2 San Diego Chargers - Ryan Leaf
The 1998 NFL draft featured two stand out quarterbacks - Peyton Manning and Ryan Leaf. The Colts were pretty much locked into Manning at number one, which left Leaf up for grabs. The San Diego Chargers were looking to secure the next face of their franchise and made the move to go get him. The gave up their first and second round picks in the 1998 draft, as well as an additional first in 1999 to move up a single spot and get in position to draft Leaf. His rookie season was absolutely miserable. He completion percentage wasn’t even close to 50%, he failed to throw for more than 1,300 yards, and perhaps worst of all, he threw two touchdowns and 15 interceptions.
Leaf was also not a leader. He brought the team down with both his play and his personality. No one really expected him to turn around and be a great guy, but his personality was nothing short of toxic. The player the Chargers counted on, and invested heavily in, turned out to be a terrible, selfish football player. He was out of the league in 4 years.

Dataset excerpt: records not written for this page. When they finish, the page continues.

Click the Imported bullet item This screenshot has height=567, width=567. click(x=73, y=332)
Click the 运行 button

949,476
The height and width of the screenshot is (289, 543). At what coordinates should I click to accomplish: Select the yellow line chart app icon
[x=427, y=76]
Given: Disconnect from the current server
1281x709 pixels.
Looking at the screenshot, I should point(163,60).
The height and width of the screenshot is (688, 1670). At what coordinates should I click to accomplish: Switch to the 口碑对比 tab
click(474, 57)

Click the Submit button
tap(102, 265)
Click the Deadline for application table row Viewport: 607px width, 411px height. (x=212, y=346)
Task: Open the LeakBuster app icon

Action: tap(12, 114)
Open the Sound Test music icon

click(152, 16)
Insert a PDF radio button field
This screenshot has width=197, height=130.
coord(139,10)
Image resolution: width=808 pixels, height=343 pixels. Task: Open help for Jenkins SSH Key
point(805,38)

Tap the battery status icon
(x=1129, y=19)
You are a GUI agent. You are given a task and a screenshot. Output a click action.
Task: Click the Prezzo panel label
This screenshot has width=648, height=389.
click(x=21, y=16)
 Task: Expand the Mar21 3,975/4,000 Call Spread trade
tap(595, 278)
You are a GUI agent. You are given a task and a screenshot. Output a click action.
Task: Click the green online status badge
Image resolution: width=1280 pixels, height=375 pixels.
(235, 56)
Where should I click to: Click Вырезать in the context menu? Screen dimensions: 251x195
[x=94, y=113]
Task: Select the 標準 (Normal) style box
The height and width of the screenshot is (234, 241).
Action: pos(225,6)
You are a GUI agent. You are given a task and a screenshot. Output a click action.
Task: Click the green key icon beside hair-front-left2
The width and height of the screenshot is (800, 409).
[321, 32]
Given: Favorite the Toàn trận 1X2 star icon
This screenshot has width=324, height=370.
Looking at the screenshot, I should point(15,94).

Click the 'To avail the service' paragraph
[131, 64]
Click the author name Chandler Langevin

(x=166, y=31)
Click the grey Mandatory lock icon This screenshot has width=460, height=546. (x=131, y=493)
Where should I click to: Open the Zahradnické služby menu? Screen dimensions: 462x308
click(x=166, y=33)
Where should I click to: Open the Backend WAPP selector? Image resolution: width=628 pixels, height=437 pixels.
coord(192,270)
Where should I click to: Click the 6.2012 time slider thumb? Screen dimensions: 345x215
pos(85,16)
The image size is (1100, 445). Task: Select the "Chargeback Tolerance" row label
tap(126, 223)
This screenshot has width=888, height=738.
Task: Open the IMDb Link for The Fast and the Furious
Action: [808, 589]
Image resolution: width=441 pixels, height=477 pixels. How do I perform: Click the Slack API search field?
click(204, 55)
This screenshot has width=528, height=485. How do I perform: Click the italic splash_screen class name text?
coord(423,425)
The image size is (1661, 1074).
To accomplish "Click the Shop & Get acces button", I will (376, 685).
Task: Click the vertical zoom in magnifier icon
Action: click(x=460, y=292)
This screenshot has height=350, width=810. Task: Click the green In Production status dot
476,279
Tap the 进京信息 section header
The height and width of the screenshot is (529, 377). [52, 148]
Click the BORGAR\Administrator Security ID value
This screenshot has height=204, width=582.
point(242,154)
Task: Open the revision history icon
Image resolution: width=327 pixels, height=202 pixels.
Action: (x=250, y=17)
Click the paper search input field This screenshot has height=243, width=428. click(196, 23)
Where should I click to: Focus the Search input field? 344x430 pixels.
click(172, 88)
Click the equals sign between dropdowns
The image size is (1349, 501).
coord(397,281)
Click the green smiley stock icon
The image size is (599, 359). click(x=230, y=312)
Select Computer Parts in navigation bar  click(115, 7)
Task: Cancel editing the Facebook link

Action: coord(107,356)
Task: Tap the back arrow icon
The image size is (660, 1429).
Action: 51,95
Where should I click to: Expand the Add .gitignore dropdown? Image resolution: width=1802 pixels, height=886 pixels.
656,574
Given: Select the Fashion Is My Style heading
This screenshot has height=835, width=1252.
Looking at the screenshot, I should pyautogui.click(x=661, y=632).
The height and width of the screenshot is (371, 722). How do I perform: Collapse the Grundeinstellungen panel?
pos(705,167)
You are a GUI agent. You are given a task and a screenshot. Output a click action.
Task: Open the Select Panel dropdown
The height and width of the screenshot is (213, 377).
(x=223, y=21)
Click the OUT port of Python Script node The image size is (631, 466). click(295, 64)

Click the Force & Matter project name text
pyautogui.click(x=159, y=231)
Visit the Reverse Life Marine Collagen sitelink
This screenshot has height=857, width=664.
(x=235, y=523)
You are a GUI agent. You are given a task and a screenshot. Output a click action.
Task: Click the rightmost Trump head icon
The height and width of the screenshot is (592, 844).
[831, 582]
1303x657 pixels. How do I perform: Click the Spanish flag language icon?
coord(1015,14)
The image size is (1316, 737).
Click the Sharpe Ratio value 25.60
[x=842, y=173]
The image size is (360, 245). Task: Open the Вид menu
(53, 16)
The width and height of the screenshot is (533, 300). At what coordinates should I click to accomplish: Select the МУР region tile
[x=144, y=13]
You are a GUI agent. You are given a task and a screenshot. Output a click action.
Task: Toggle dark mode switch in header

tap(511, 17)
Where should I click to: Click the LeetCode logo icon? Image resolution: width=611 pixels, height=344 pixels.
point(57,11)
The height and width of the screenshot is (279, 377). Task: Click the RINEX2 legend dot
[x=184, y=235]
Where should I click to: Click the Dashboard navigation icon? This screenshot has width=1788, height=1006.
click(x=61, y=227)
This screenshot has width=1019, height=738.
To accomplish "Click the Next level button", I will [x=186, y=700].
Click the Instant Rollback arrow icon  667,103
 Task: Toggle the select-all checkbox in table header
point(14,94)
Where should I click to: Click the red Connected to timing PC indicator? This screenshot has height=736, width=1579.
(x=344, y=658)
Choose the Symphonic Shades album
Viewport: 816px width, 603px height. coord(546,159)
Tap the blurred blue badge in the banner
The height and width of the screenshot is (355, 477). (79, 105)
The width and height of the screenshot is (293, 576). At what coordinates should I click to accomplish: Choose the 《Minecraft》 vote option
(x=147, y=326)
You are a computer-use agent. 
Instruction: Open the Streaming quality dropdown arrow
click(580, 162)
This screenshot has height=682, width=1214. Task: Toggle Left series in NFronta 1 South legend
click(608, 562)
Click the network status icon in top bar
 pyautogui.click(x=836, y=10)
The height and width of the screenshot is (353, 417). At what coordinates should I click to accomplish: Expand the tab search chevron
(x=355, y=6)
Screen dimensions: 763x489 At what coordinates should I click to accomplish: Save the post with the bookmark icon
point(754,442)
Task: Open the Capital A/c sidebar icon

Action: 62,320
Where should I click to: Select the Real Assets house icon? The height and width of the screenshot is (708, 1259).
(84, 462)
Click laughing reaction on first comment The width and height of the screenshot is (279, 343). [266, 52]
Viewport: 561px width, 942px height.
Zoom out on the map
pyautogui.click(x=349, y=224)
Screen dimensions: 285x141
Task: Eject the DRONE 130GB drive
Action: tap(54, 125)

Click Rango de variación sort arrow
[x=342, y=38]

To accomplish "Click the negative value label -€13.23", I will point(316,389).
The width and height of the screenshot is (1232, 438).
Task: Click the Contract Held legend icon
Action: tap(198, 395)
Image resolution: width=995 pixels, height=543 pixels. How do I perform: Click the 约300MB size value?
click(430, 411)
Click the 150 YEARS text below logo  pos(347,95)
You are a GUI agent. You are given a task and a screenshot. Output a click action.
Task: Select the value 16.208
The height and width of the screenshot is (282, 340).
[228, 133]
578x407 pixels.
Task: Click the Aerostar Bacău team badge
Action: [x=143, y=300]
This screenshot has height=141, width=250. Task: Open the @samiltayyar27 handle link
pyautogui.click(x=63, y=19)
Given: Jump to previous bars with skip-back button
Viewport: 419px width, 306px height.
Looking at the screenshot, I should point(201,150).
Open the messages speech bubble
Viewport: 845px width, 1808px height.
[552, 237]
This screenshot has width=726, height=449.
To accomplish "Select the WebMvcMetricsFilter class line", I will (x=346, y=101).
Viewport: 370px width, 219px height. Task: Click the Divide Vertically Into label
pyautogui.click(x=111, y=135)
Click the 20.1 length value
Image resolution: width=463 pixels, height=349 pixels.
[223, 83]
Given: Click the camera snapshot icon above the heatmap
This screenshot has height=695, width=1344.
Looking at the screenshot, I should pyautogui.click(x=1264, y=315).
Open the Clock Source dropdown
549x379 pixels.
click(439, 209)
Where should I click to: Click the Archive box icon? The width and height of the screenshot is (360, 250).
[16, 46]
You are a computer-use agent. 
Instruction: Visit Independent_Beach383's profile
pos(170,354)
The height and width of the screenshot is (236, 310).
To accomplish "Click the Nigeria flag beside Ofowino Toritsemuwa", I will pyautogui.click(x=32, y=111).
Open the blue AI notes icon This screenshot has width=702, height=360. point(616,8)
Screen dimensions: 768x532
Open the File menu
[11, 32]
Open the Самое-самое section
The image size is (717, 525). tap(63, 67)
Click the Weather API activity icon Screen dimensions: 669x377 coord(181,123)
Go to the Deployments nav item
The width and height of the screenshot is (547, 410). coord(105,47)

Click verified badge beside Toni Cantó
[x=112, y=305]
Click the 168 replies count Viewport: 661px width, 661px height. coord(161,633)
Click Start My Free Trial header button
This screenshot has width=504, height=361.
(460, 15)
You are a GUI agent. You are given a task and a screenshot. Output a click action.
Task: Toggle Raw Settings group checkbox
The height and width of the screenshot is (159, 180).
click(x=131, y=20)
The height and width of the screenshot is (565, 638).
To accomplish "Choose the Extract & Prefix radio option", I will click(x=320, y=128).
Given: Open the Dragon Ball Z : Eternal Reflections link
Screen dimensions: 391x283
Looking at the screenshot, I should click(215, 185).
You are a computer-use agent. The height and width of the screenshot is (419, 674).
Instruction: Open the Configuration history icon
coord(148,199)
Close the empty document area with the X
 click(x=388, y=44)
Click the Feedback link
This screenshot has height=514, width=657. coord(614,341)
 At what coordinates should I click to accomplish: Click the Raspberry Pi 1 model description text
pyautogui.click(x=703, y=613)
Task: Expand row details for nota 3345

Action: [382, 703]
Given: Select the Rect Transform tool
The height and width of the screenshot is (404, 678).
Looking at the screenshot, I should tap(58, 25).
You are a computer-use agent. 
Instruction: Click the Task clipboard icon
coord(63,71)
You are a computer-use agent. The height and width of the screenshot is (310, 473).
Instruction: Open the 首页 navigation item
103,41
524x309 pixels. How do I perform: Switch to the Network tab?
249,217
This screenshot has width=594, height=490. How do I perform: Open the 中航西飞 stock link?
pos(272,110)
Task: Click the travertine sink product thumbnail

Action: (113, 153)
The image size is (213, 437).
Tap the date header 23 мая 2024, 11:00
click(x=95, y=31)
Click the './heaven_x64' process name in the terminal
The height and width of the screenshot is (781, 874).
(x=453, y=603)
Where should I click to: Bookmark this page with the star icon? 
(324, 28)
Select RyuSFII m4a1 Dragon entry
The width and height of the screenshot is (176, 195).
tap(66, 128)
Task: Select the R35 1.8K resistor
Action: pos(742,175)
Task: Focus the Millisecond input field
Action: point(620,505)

1 Oakland Raiders - JaMarcus Russell
JaMarcus Russell was one of the most physically impressive quarterback prospects the NFL has ever seen. In particular, his strong arm was a highly coveted trait.
The Raiders made him the first overall selection in the 2007 draft (as most teams certainly would have). But he never came close to panning out. He was terrible when he played and only managed to stay in the league for three years. It crippled the Raiders, as they invested such a high pick into Russell and wasted several years hoping he would pan out. To make matters worse, the 2007 draft was absolutely littered with talent. The top ten featured Joe Thomas, Calvin Johnson, and Adrian Peterson, with blue chip players lined throughout the class.